Data in this exercise >>
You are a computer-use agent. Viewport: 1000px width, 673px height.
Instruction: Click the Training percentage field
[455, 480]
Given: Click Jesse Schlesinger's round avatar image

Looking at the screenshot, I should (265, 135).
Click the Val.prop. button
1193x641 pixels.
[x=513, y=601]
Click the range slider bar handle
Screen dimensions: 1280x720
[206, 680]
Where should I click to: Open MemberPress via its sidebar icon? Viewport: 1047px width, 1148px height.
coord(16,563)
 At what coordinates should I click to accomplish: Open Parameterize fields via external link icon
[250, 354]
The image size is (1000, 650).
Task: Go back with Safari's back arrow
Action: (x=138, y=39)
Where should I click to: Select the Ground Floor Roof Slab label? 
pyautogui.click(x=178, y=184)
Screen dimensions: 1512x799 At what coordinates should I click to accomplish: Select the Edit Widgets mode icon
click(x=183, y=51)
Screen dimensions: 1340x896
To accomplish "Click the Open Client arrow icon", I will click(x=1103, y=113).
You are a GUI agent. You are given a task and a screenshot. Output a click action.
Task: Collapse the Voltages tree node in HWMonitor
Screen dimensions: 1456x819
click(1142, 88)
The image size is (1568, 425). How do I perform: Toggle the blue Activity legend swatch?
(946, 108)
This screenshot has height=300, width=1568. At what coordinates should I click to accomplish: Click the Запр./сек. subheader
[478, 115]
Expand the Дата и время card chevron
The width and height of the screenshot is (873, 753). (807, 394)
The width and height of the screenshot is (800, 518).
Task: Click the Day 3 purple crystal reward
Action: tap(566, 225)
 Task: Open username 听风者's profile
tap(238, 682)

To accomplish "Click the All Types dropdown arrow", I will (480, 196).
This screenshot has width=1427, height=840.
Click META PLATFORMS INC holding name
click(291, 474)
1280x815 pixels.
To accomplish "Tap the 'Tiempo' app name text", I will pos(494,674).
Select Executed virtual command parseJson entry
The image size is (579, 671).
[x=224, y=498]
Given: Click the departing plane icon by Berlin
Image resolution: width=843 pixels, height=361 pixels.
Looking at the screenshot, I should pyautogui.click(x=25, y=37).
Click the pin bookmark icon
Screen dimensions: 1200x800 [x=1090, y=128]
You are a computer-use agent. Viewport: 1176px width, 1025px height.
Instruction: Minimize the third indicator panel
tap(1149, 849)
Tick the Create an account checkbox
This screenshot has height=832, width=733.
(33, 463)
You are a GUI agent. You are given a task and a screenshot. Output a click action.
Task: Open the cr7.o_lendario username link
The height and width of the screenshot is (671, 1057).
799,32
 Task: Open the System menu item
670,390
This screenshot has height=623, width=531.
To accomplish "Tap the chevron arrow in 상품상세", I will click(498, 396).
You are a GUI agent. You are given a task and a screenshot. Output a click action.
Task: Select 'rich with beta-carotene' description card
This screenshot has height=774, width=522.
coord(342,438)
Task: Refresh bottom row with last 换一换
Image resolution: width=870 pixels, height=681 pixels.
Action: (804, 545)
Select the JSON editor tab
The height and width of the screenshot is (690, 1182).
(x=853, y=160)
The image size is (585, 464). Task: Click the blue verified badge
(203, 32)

The request >> Please show every line of the listing above that contains the word "Select", matching case exactly.

Result of the task >>
Where should I click to: Select the Ground Floor Roof Slab label? 
Screen dimensions: 1512x799 At what coordinates should I click to accomplish: Select the Edit Widgets mode icon
Select Executed virtual command parseJson entry
Task: Select 'rich with beta-carotene' description card
Select the JSON editor tab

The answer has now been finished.